7 September 2024
Why doesn’t he listen to me?
Reading time: 3′
Most parents, when they say that their child is not listening, they mean that they are not doing what they are told to do. Imagine how easy things would be if everything we told our children to do, they did without complaint! A fairy tale scenario, right? And yet, there is a way for our children to listen to us, if not all, most of the time. Let’s see who it is.
He does not listen, because he is a child
But let’s start with an unavoidable truth. Children don’t listen, because they don’t want to listen. They want to play, have fun, discover the world. And we tell them that we have to leave the playground, for example, they have to go to sleep, they have to be careful, they have to do this, they have to do that, they have to do the other. Here the wishes of children and parents collide. So what’s the secret to getting them to listen when they don’t want to?
What helps children listen to us is to recognize their difficulty, every time. To understand and recognize the sacrifice they have to make to do what we tell them to do. To “understand” them in other words.
That is why effective demarcation begins with empathy.
My love, I understand that you don’t want us to leave the playground, I can see it… I can’t see it, do you think how much fun you’re having? The playground is fun.. I know…
My love, I know you want to eat the dessert here and now (!), but we still haven’t eaten our food. Do you have more of an appetite for sweets than for food? Sweets are nice.. you’re right.. I like them too..
These words and many others like them depending on the situation, help the children process their disappointment inside. By understanding them, we also give them the opportunity to express it. When they express it, they also manage to overcome it.

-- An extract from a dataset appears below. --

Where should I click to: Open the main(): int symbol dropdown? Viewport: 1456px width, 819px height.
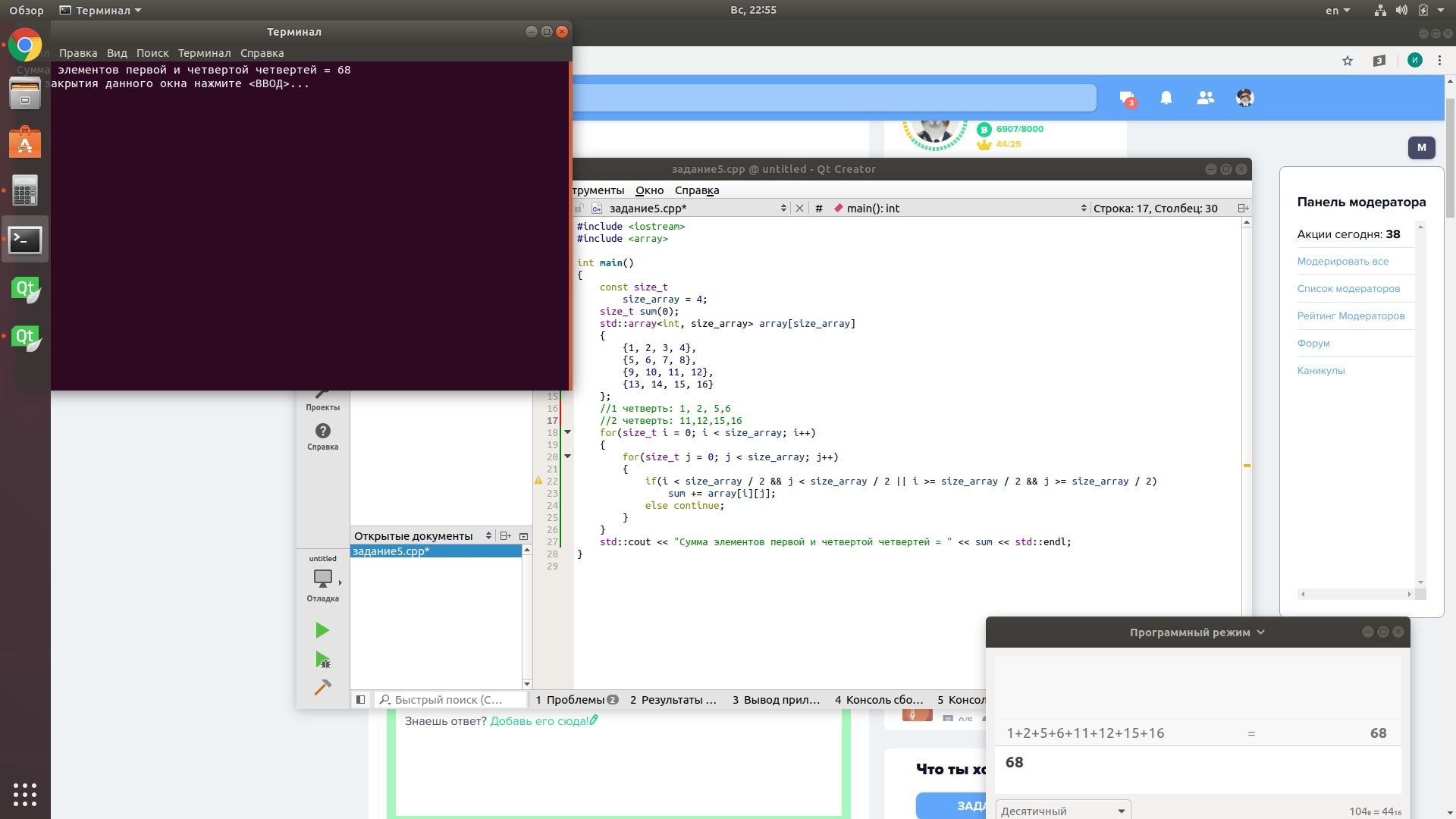point(959,208)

The next step is to clearly set the limit.
‘And now we have to leave the playground.’
‘And now, it’s time to eat.’
Here we have deliberately avoided ‘but’, because ‘and’ sounds better in the child’s voice, it does not have a negative connotation. “But” is as if it negates the previous things we have said, as if they were lies.
So whenever we can, replace ‘but’ with a simple ‘and.’
When we set the limit, yes, the child may cry, get angry, react strongly and have a tantrum. Instead of fearing his reaction, we can always stay close to him, and with calmness and understanding, help him calm down too.
Finally, we tell the child what he can do, if it is applicable.
‘We can if you want to come again tomorrow.’
‘After the meal, you can eat your dessert.’
If he still doesn't listen
If, by listening and speaking with empathy, the child has felt that we understand him, and yet he does not do what we tell him, we can proceed with actions. If he doesn’t come with us to leave the playground, we hug him and leave together. If he goes to eat his dessert even though it’s not time to eat it, we just take it from his little hands.
Always calmly, without sudden movements, without shouting, without insulting it, etc. Keeping our composure also helps the child to calm down.
In this way, we teach the child that what we say, we mean. We are stable. And usually, the message gets through immediately, such actions do not need to be repeated often.
Most of the time, however, we won’t even need to take action. And this is because:
When our relationship is good, the child wants to behave properly to please us
When we treat the child with respect, he respects us. When we consider his needs and wants, he also considers ours. So how can we ensure a good relationship with our child?
When in every intercourse with him,
- We don’t yell at him
- We don’t put labels (you’re lazy, you’re careless, etc.)
- We don’t take offense to it
- We don’t order it
- We do not threaten him that if he does not do what we tell him, he will have sanctions
- We don’t punish it
- We don’t preach, we don’t offer endless rational explanations
- We don’t bribe it
To sum up, when we don’t do everything we can to make the child listen to us!
A relationship of mutual respect is the foundation on which the child will learn what is the right behavior in any situation, will be able to explore the world safely, and will be able to tap into their infinite potential.
In time, the child will not do the right thing because we told him to, but because he wants to do the right thing.